• _Dataset rows_:
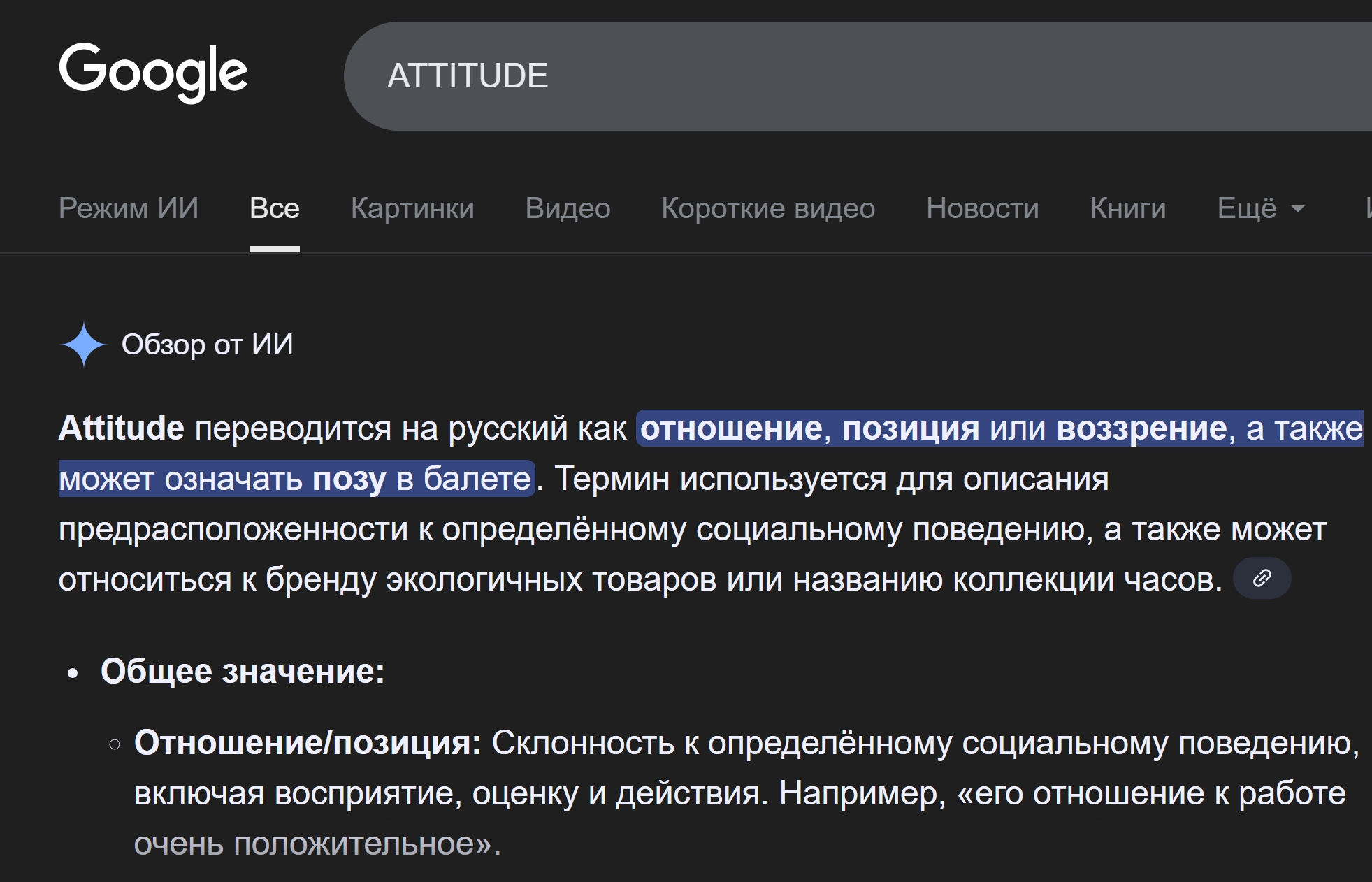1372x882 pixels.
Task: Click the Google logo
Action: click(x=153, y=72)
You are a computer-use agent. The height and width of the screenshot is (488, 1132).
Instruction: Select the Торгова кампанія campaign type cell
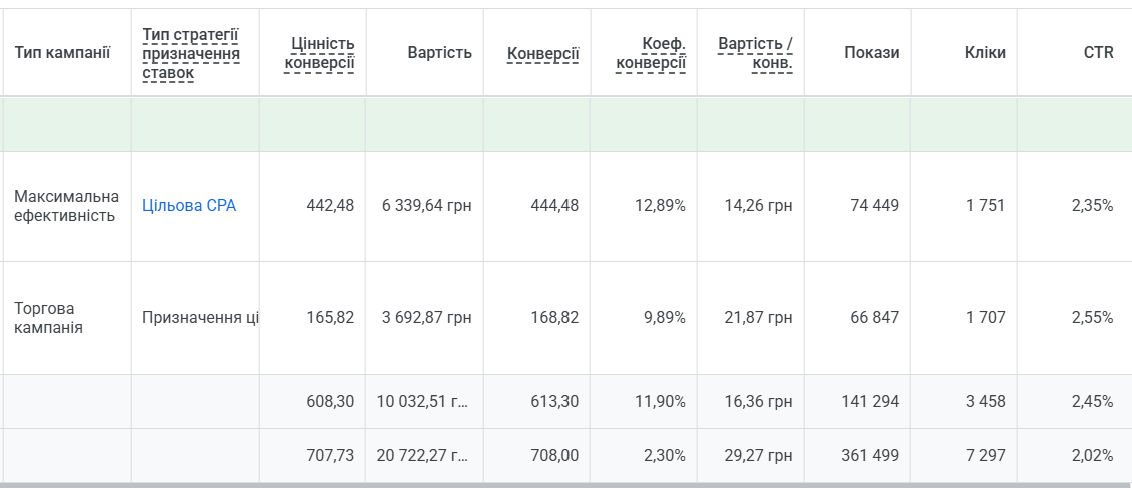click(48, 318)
---
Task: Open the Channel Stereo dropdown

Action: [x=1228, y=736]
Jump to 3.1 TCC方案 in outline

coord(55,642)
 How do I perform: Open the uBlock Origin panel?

• _Objective_:
Rewrite the data starting at the line containing "Jump to 3.1 TCC方案 in outline" and ending at the line containing "How do I perform: Open", with "outline" replaced by "navigation pane" and everything else left intact.

• _Reply_:
Jump to 3.1 TCC方案 in navigation pane

coord(55,642)
 How do I perform: Open the uBlock Origin panel?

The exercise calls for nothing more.